En faire une question de déontologie est un non-sens, même si l’on peut se réjouir de lire qu’un ministre reconnaît le rôle crucial, dans un Etat de droit, de cet acteur de justice qu’est l’avocat.

S’il met ainsi, comme le relève le journaliste, « une pierre dans le jardin des avocats », serait-ce le signe qu’il aurait constaté une augmentation significative et substantielle des décisions de justice sanctionnant des abus procéduraux auxquels des avocats auraient délibérément pris part ?

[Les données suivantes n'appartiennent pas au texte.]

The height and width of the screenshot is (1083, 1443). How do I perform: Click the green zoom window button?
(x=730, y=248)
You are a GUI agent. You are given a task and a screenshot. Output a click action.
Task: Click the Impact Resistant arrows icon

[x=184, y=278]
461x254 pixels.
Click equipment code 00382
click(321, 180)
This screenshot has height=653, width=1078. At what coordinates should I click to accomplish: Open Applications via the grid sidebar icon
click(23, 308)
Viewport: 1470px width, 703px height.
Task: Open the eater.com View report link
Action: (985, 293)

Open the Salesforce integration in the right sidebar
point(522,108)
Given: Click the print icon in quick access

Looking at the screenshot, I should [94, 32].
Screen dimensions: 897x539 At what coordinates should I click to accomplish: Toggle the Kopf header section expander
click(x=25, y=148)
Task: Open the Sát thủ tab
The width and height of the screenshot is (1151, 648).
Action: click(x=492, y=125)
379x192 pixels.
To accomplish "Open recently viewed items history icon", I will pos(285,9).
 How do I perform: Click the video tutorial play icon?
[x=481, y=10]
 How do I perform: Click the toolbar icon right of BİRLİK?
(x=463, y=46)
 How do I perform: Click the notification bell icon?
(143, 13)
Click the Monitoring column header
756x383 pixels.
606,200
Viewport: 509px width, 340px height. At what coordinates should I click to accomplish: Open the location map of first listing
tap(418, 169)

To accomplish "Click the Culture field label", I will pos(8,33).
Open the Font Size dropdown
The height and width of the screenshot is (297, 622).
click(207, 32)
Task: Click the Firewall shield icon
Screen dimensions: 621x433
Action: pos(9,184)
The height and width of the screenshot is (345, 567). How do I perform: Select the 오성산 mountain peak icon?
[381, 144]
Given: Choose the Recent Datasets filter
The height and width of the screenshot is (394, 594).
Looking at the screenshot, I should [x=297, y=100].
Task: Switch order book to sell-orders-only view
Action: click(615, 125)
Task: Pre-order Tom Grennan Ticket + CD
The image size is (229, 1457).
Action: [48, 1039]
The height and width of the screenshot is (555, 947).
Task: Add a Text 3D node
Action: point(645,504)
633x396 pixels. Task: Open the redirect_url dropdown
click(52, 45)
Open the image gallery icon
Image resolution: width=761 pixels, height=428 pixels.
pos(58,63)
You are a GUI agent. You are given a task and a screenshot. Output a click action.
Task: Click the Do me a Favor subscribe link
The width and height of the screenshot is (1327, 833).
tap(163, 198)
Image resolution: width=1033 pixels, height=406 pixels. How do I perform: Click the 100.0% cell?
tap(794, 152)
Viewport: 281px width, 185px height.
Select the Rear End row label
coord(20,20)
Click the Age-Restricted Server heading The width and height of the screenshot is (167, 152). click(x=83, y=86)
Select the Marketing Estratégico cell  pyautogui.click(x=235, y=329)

Et surtout, est-ce le barreau qui est responsable de la vacance de tant de postes dans la fonction judiciaire, notamment de juges de paix à Bruxelles : cette situation a été récemment encore dénoncée – à juste titre – par les présidents des tribunaux de première instance francophone et néerlandophone de la capitale ?

Doit-on désormais ériger en manquement à la déontologie, en ce qu’il encombrerait les instances de recours, le fait de relever appel d’un jugement lorsqu’il s’agit du seul recours légalement possible s’il a été prononcé par défaut ?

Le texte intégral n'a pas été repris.